Przyjechaliśmy na miejsce bez żadnego wypadku, jeszcze za dnia. [...] Po rozlokowaniu się zjedliśmy kolację. Składała się ona z jajecznicy, chleba z masłem i mleka. Zakład składa się z trzech nowoczesnych i obszernych will. Z czterema chłopakami zamieszkujemy obszerny pokój, jasny, półoszklony z pięknym rozległym widokiem na daleką przestrzeń. Na wycieczki nie wolno nam na razie chodzić. Sami możemy chodzić tylko koło domu. Mnie nic nie brakuje, jestem nasycony powietrzem i jedzeniem.

Przed dziećmi ukrywana jest trudna prawda. Gusta Tajber, pielęgniarka z rabczańskiego sierocińca, wspomina listy z pogróżkami. – Faszyści z podziemia grozili zatrudnionym miejscowym kobietom, że je pobiją, jeśli nie odejdą z pracy. Właścicielom sklepów w Rabce zakazali sprzedawania nam jedzenia, więc z Krakowa co parę dni przyjeżdżała ciężarówka z żywnością – mówi.

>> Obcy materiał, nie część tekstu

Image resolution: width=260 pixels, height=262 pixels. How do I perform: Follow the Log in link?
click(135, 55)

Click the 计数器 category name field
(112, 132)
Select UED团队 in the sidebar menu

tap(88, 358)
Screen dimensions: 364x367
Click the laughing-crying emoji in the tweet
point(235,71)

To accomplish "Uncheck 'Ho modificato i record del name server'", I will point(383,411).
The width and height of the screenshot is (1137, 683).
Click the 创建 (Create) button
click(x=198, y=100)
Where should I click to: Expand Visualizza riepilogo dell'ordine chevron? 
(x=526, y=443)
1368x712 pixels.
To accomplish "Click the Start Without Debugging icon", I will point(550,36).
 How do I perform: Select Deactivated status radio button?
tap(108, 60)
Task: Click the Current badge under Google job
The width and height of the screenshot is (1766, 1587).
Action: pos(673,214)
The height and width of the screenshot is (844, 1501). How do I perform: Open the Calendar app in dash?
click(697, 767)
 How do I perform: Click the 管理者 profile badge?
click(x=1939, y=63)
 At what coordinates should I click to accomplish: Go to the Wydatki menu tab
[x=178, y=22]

- W Rabce było wspaniale. Coś takiego, że w ogóle nie mogłem sobie wyobrazić, że jest takie życie. Że pięć razy dziennie jemy, że różne słodycze, kompoty. Pieścili nas tam – tak zapamiętał ten czas Alex Bober.

Ataki na Żydów

W Krakowie 11 sierpnia 1945 roku doszło do pogromu. Dzień później po raz pierwszy zaatakowano sierociniec w Rabce. Wrzucono granat przez okno willi Niemen, kiedy w budynkach sierocińca spało 96 dzieci, a czuwały nad nimi same kobiety. – Łóżka dzieci stały blisko okien. Bałam się, żeby szkło z potłuczonych w strzelaninie okien ich nie pokaleczyło, więc wyciągaliśmy śpiące, półprzytomne dzieci z łóżek, żeby się kładły na ziemi na korytarzu – opowiada Gusta Tajber.

- Nie można tutaj mówić o żadnym pogromie żydowskim – przekonuje Artur Kołodziej z grupy rekonstrukcyjnej. – Sierociniec dzieci żydowskich ocalałych z Holokaustu znajdował się w tej willi, willi Niemen – wskazuje palcem. – Natomiast budynek willi Stasin był zajmowany wówczas przez Urząd Bezpieczeństwa Publicznego. Nieco dalej willa Juras była zajmowana przez miejscowe struktury Milicji Obywatelskiej. Z raportów z 1945 roku, ze sprawozdania starosty nowotarskiego, ze sprawozdania dowódcy KBW i milicji nie wynika, że były tu jakiekolwiek ofiary – twierdzi.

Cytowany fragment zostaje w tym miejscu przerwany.